Countering these trends, the CBO projects a modest increase in enrollment in employer-sponsored insurance (ESI), which it expects to increase from 164 million in 2023 to 170 million in 2034, largely due to greater levels of employment. In addition, as the population ages, Medicare enrollment is expected to rise, from 60 million in 2023 to 74 million in 2034.

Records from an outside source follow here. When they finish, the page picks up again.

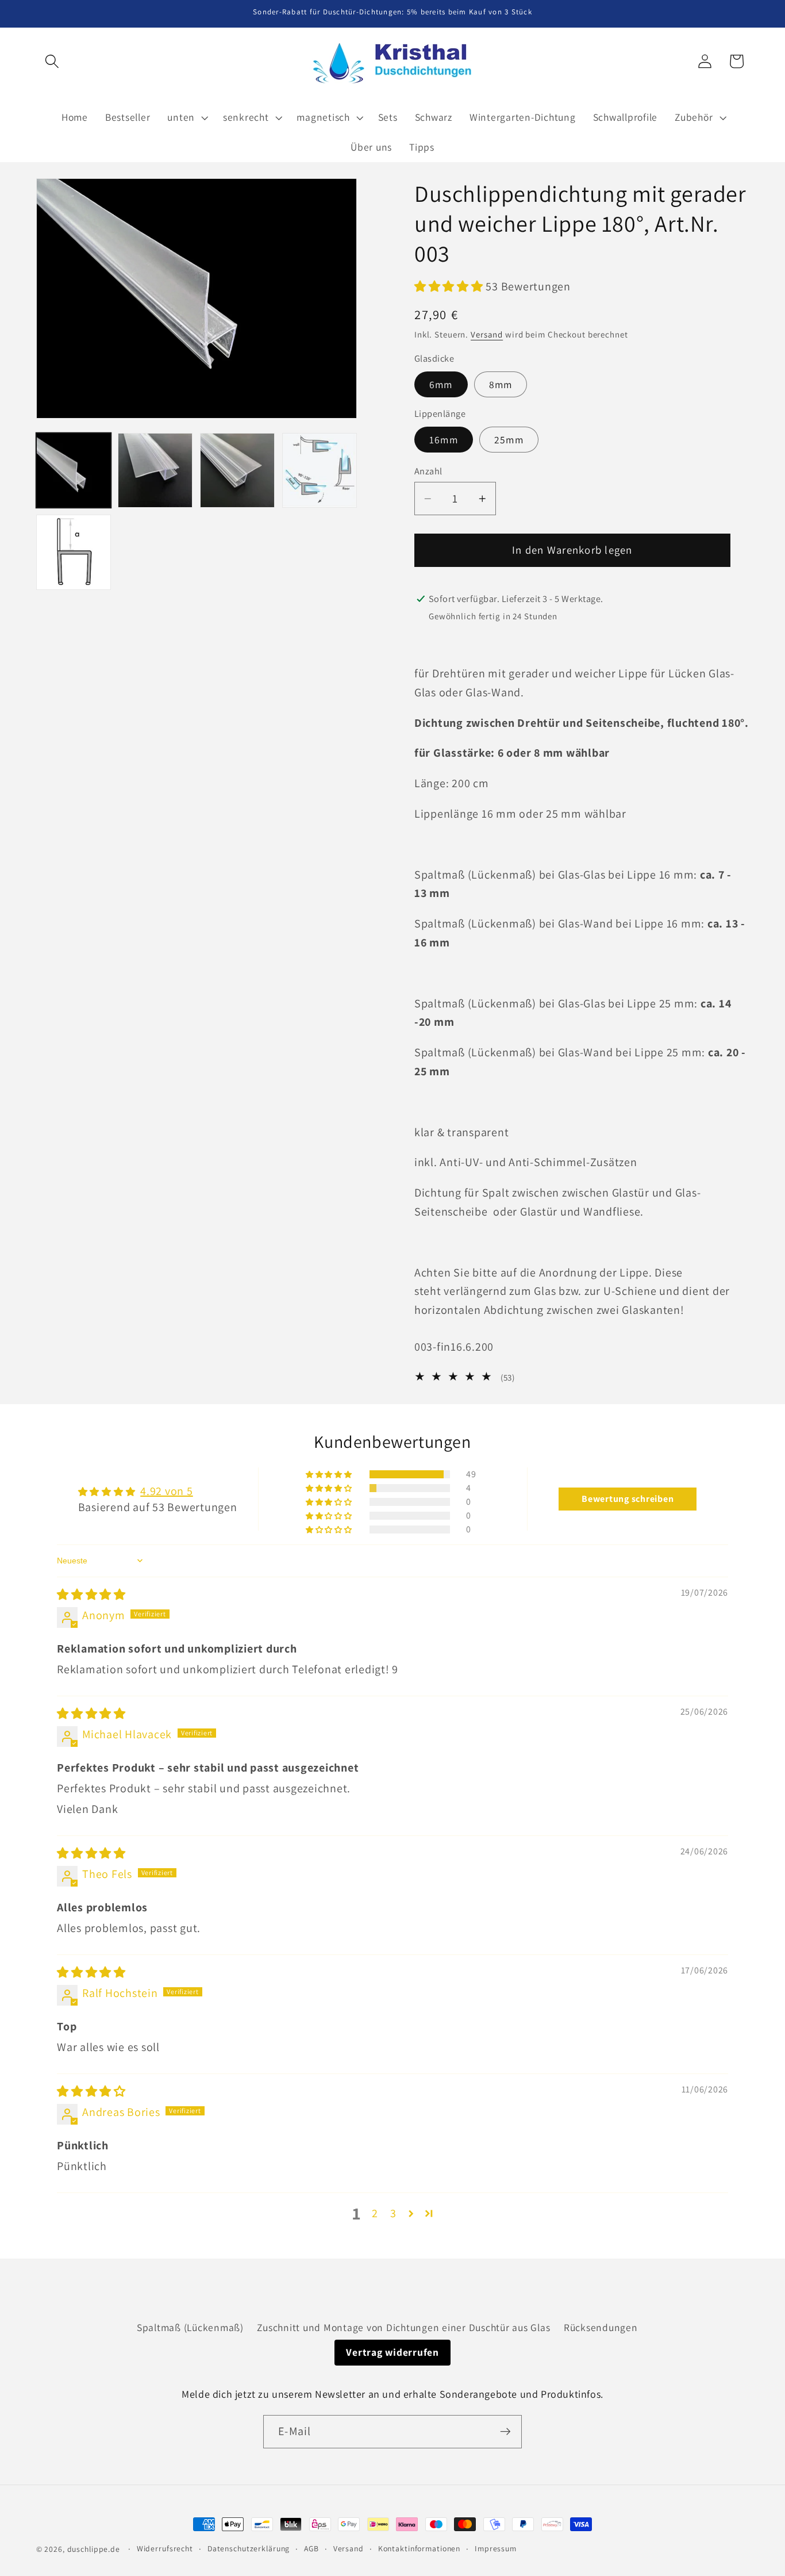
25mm (509, 439)
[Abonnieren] (505, 2431)
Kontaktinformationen (419, 2548)
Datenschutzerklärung (248, 2548)
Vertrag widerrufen (392, 2352)
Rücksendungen (601, 2327)
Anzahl (428, 471)
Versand (487, 334)
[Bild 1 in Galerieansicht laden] (73, 470)
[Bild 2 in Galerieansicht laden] (155, 470)
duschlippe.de (93, 2549)
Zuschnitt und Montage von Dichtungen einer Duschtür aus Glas (403, 2327)
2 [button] (375, 2213)
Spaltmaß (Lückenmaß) (190, 2327)
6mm (441, 384)
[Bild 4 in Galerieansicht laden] (319, 470)
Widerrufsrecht (165, 2548)
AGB (311, 2548)
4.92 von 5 (166, 1490)
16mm (443, 439)
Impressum (496, 2548)
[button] (52, 61)
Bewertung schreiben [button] (628, 1499)
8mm (501, 384)
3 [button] (393, 2213)
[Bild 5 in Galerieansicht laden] (73, 552)
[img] (91, 1594)
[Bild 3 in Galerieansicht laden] (237, 470)
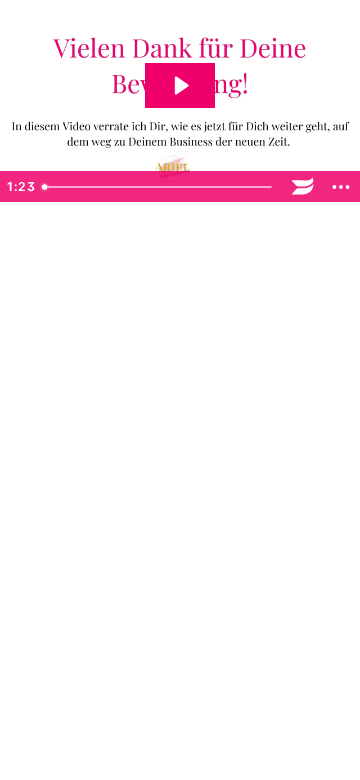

Coverage Loss Is Not Inevitable: Timely Policy Action Can Build On Recent Gains

Our national all-time-low uninsured rate in 2023 did not arise by accident—it was the result of concerted efforts over the last few years to build on and improve the ACA.

Enhanced Premium Tax Credits

In 2021, Congress enacted a temporary expansion of the ACA’s premium tax credits to reduce the cost of Marketplace health plans; these were extended in the Inflation Reduction Act of 2022 to last through the end of 2025. Thanks to the enhanced premium tax credits, Marketplace enrollment exceeded 21 million in 2024, and four out of five enrollees were able to purchase a plan for $10 or less.

Investments In Marketplace Outreach And Enrollment Assistance

In the last few years, the Biden administration has significantly increased spending to build consumer awareness about Marketplace coverage and provide tailored consumer assistance to those who need help with the enrollment process. These strategies have been demonstrated to help increase enrollment.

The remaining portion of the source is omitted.